■ **GOAL OF THE EXERCISE**
Starting at the line that holds "You are a computer-use", reproduce each line exactly up to and including the last line of the records below. Pictures stay out.
BEGIN RECORDS SHOWN
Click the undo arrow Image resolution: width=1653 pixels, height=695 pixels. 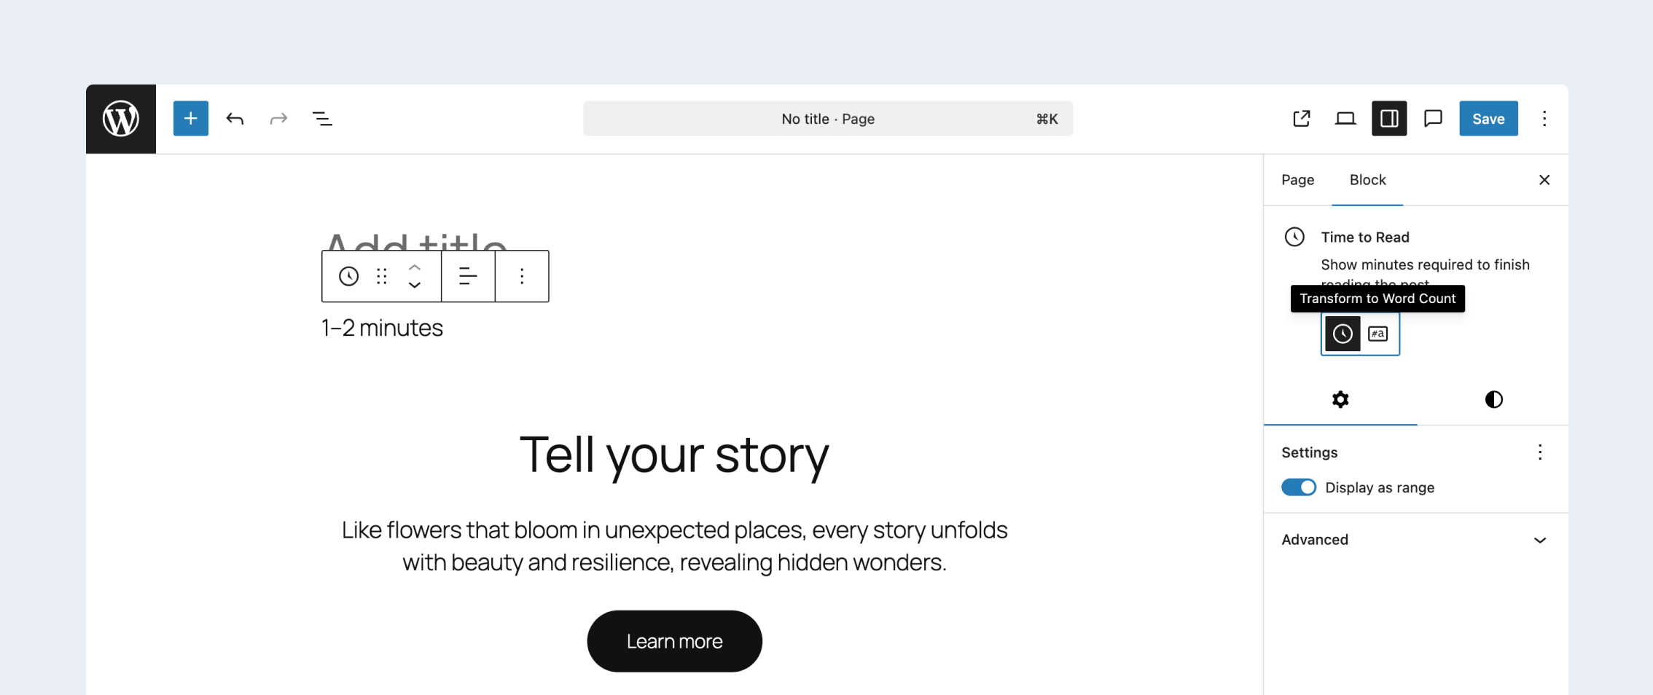(235, 119)
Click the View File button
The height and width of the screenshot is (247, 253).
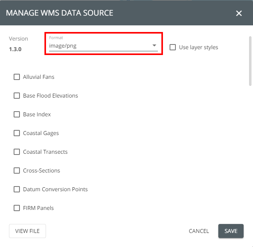pos(27,231)
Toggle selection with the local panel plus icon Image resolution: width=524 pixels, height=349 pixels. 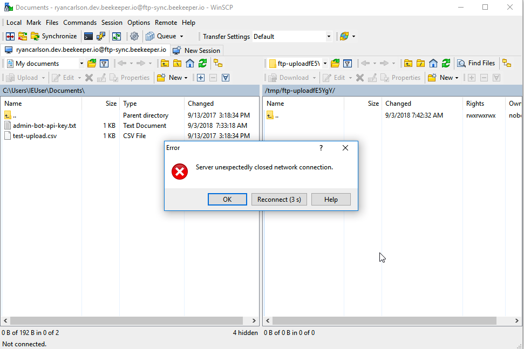click(200, 78)
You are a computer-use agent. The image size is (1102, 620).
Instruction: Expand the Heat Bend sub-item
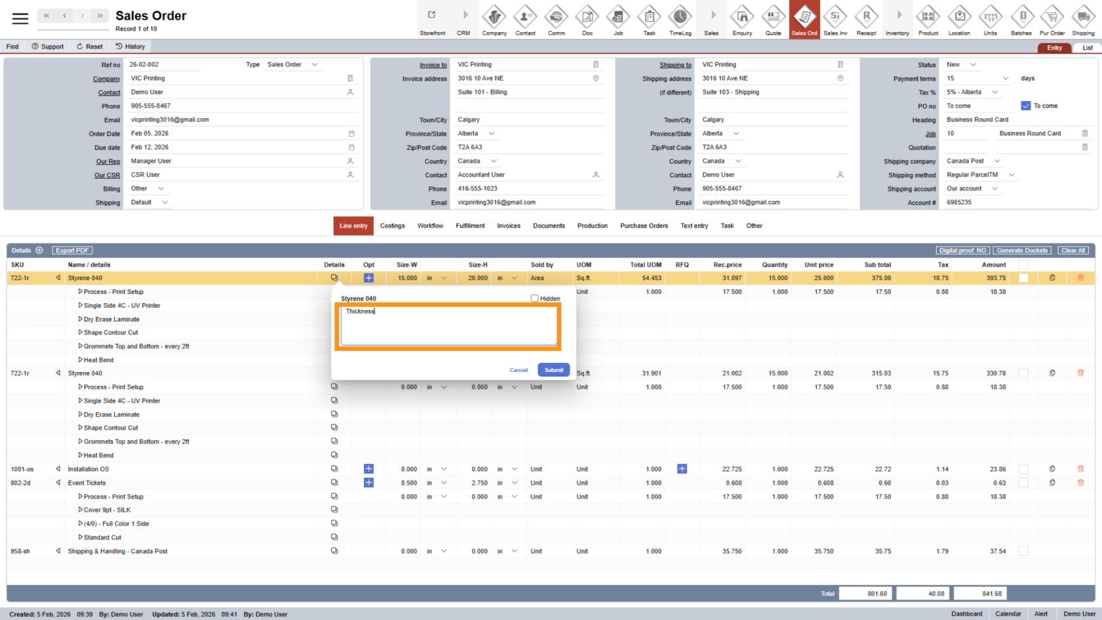(81, 360)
END RECORDS SHOWN
■ **TASK ANSWER**
You are a computer-use agent. The image size is (1102, 620).
Instruction: Expand the Heat Bend sub-item
(81, 360)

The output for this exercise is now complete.